Now, on with the show.
Love, Meg.
The Torah is a wild document – a wilderness of possibility all its own. To read Torah is like to try to understand your parents. It can be clear one day, complicated the next, and full of surprise – pain and forgiveness. As you grow, it grows with you. When you come to the end, you start again at the beginning.
To read Torah is to turn it. To see how the light catches it in each season of the year – each season of your life. It is an orientation towards the world.
In Pirkei Avot we read:
“Ben Bag Bag said: Turn it over, and [again] turn it over, for all is therein. And look into it; And become gray and old therein; And do not move away from it, for you have no better portion than it” (Pirkei Avot 5:22).
Ben Bag Bag’s wisdom here speaks deeply to me. To turn something over – once, twice – to explore it, requires as orientation of curiosity and perseverance.

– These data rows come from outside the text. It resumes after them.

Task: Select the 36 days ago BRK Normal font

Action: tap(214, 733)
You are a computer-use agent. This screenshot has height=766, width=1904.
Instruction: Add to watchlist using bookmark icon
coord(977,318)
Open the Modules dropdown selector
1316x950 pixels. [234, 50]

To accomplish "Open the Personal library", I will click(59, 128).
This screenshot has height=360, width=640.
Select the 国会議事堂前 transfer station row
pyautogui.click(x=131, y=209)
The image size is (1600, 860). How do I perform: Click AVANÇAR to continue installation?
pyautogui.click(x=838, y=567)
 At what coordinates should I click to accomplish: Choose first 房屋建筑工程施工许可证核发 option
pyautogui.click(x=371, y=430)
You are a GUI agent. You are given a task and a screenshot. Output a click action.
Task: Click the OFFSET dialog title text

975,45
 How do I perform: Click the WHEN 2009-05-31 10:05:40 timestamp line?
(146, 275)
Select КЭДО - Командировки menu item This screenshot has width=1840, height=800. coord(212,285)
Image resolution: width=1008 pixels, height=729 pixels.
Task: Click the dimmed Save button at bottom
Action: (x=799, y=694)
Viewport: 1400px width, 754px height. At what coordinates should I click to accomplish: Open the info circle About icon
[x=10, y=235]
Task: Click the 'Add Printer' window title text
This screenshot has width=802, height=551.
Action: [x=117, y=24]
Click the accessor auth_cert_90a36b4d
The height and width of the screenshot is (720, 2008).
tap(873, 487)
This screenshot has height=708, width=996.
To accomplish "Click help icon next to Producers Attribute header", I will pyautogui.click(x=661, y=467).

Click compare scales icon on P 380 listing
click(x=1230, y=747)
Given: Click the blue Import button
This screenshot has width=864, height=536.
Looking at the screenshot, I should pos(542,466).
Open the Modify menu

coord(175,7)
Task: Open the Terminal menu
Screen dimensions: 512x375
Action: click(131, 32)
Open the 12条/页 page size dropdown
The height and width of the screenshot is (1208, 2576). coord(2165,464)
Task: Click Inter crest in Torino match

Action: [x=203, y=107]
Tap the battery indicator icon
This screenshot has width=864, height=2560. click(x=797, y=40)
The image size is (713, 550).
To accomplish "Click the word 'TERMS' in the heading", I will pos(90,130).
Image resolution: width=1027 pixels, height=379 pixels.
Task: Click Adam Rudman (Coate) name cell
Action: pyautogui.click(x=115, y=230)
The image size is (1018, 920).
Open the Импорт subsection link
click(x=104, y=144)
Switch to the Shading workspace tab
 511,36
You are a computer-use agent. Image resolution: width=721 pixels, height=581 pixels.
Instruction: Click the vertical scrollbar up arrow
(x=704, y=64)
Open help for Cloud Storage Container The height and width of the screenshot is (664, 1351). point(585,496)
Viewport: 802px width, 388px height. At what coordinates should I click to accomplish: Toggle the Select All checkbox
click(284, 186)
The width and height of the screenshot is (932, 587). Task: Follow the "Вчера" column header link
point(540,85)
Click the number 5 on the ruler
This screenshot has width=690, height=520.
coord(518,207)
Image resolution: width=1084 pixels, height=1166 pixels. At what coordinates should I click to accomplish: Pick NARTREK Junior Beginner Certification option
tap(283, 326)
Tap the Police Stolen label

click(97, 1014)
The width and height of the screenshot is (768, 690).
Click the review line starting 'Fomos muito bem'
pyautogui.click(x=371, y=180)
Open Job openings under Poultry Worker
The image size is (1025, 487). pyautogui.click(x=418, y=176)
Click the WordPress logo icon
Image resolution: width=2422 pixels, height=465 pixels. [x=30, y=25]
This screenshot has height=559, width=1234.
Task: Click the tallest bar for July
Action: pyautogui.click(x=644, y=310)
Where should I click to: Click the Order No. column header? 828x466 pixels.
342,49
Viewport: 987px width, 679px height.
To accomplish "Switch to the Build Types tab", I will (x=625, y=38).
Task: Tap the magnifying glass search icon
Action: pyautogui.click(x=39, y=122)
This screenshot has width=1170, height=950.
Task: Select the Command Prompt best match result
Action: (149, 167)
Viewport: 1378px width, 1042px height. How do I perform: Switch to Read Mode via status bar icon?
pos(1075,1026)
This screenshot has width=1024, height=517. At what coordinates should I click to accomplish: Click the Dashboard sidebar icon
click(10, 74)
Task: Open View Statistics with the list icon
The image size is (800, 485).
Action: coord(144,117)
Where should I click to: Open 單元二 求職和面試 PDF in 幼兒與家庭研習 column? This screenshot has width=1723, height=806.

As I write I am reminded of all of those times as a child that I lost a show or book or toy and couldn’t find it. My mother would invariably ask, “did you look under things? Behind things?” Rarely, I did. I mostly just hoped what I’d lost was just sitting in the middle of a room somewhere. But of course, it never was. So too with Torah. So too with so many things.
“Turn it, turn it” means, stay curious and keep going. It is so funny how, to me, this newsletter is so clearly about Torah and not about Torah at the same time. Reader, I wonder if you see that too.
The lessons that the Torah allows are lessons about living a good life – lessons not just about the content of the Torah but about how to cultivate our minds and hearts with a balance of humility and audacity.
When Ben Bag Bag says “turn it, turn it,” of course, he means both the Torah and yourself. Turn yourself around, turn yourself around – see yourself from all angles and consider how infinite you are. Consider how the next minute is not guaranteed and you get to choose what to do with it. Keep reading this newsletter? Close your computer and go outside and scream? Both are possible futures. Turn it, turn it.
One more anecdote and I’ll let you go. Last weekend I was teaching my students about the two creation stories in Genesis (yep, there are two – go see for yourself). I asked, “how can it be there that there are two versions of how the entire world was created?” My students of course had brilliant answers but one stuck with me. She said something like the following, “maybe the two creation stories indicate that we are living in parallel universes and we are only experiencing one version of life. Somewhere out there we are living our lives in new ways.” What a thought – I was thrilled. I had never heard that interpretation before (does anyone know, did the rabbis mention parallel universes anywhere in Talmud?) and responded “indeed, maybe!”
Turn it, turn it, for everything is in it – even another universe. Dare I say it, even a new you.